9.
Quarry stieg den Minenschacht hinunter. Gedankenverloren strich er mit einer Hand über den schwarzen Fels, wo noch immer die Reste der alten Flöze zu sehen waren. Quarry öffnete die Tür zu einem weiteren Raum. Dort setzte er sich an einen Tisch, holte die Blutampullen aus seinem Rucksack und beschriftete sie mit unterschiedlichen Zahlen. Von einem Regal an der Wand hob er eine Kiste herunter und öffnete sie. In der Kiste befanden sich weitere Ampullen voller Blut. Ein paar gehörten Pam Dutton, die nun in einer Leichenhalle in Virginia lag; andere enthielten Blut, das er Willa abgenommen hatte, als sie bewusstlos gewesen war.
Quarry beschriftete auch diese Ampullen mit Zahlen und legte sie in eine Kühlbox voll Eis. Anschließend steckte er Willas Schüssel und Löffel in einen Plastikbeutel und deponierte ihn in einer weiteren Box.
Okay, das wäre erledigt.
Quarry stand auf und öffnete einen freistehenden Safe, den er auf seinem Pick-up hierher transportiert hatte. Im Inneren befanden sich automatische und halbautomatische Pistolen, Schrotflinten, Gewehre, Zielfernrohre, zwei MP5 sowie Sturmgewehre vom Typ AK47, dazu die entsprechende Munition. Dieses Waffenlager repräsentierte die seit Generationen andauernde Liebe der Quarrys zum zweiten Zusatzartikel der amerikanischen Verfassung, der den uneingeschränkten Besitz und das Tragen von Waffen erlaubte. Quarry schaute die Sammlung sorgfältig durch, entschied sich schließlich für eine 45er Cobra Enterprises Patriot und lud sie mit einem vergrößerten Magazin, aber mit Standardmunition. Die Waffe war leicht, besaß jedoch enorme Durchschlagskraft, und man musste einen Druck von zwölf Pfund aufbringen, um den Abzug zu betätigen. Wegen ihres Ungleichgewichts und des großen Kalibers war es kein Vergnügen, diese Pistole abzufeuern; doch sie war leicht zu tragen. Und egal was man mit dieser Waffe aus der Nähe traf: Es war hinüber.

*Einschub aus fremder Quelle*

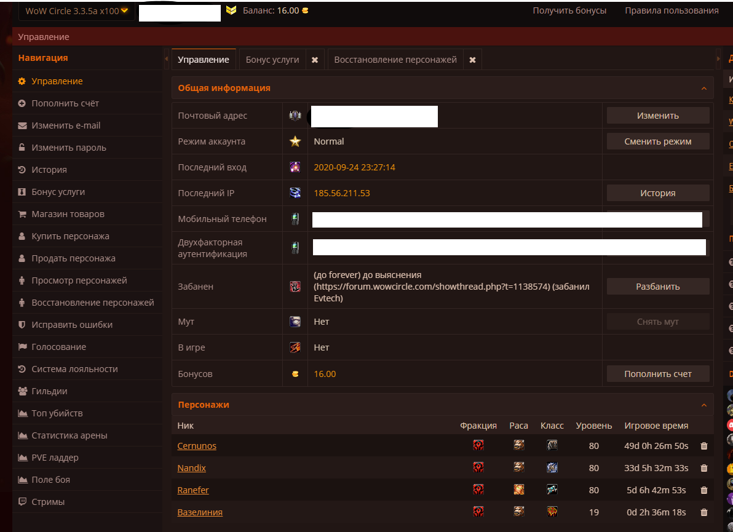
Task: Click the История button next to last IP
Action: click(x=657, y=193)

Es war eine kompakte Waffe zum persönlichen Schutz; aber dafür wollte Quarry sie nicht verwenden. Seine Hand schwitzte leicht, als sie sich um den Griff der geladenen Pistole schloss.

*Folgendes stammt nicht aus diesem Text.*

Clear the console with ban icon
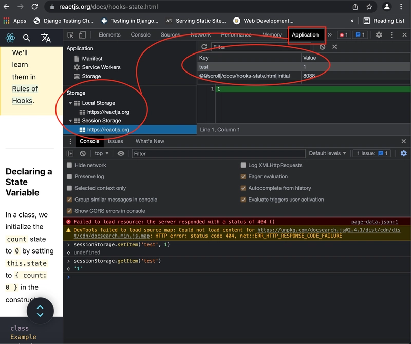Screen dimensions: 411x344 click(x=83, y=154)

Das Magazin enthielt sieben Schuss, doch Quarry würde nicht mehr als zwei benötigen. Und es würde ihm kein Vergnügen bereiten. Kein bisschen.
Er schlurfte durch den Felsengang und bereitete sich geistig darauf vor, was getan werden musste. Sein Daddy und sein Opa hatten auch schon Menschen gejagt, obwohl sie Schwarze eigentlich nicht als Menschen betrachtet hatten. Vermutlich hatten sie diese Leute abgeknallt, ohne groß nachzudenken, einfach so, nicht viel anders, als würden sie im Garten ein paar Maulwürfe killen. Doch genau in diesem Punkt hatte der Sohn - beziehungsweise der Enkel - sich weit von seinen männlichen Vorfahren entfernt. Er würde tun, was getan werden musste, aber er wusste auch, dass die Narben tief sein würden, und dass er den tödlichen Augenblick für den Rest seines Lebens immer wieder durchleben musste.

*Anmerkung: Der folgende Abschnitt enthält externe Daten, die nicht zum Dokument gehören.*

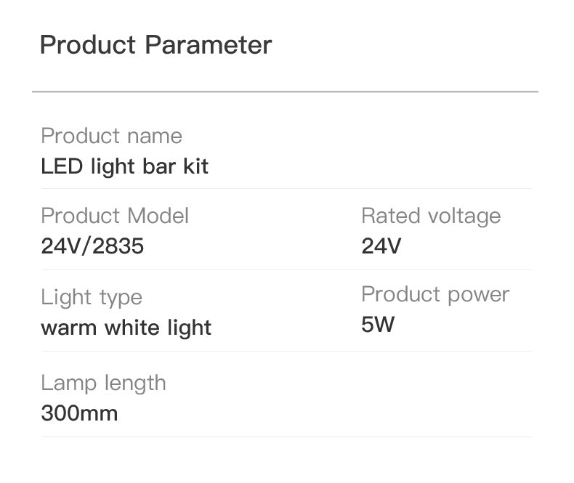Click the word Product in the heading
Image resolution: width=574 pixels, height=483 pixels.
[x=88, y=45]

Quarry erreichte sein Ziel und leuchtete mit der Taschenlampe durch die Gitterstäbe, die eine Nische in der Wand in eine Art Zelle verwandelten. Hinter diesen Gittern hatten vor langer Zeit Dutzende von Unionssoldaten gesessen; allerdings hatte Quarry die verrosteten Stäbe ausgewechselt.
An der hinteren Wand kauerten zwei Männer. Sie trugen Drillichanzüge, und die Hände waren ihnen hinter dem Rücken gefesselt. Quarry blickte auf den kleinen, drahtigen Burschen, der neben ihn an das Gitter getreten war.
»Bringen wir es hinter uns, Carlos«, sagte Quarry.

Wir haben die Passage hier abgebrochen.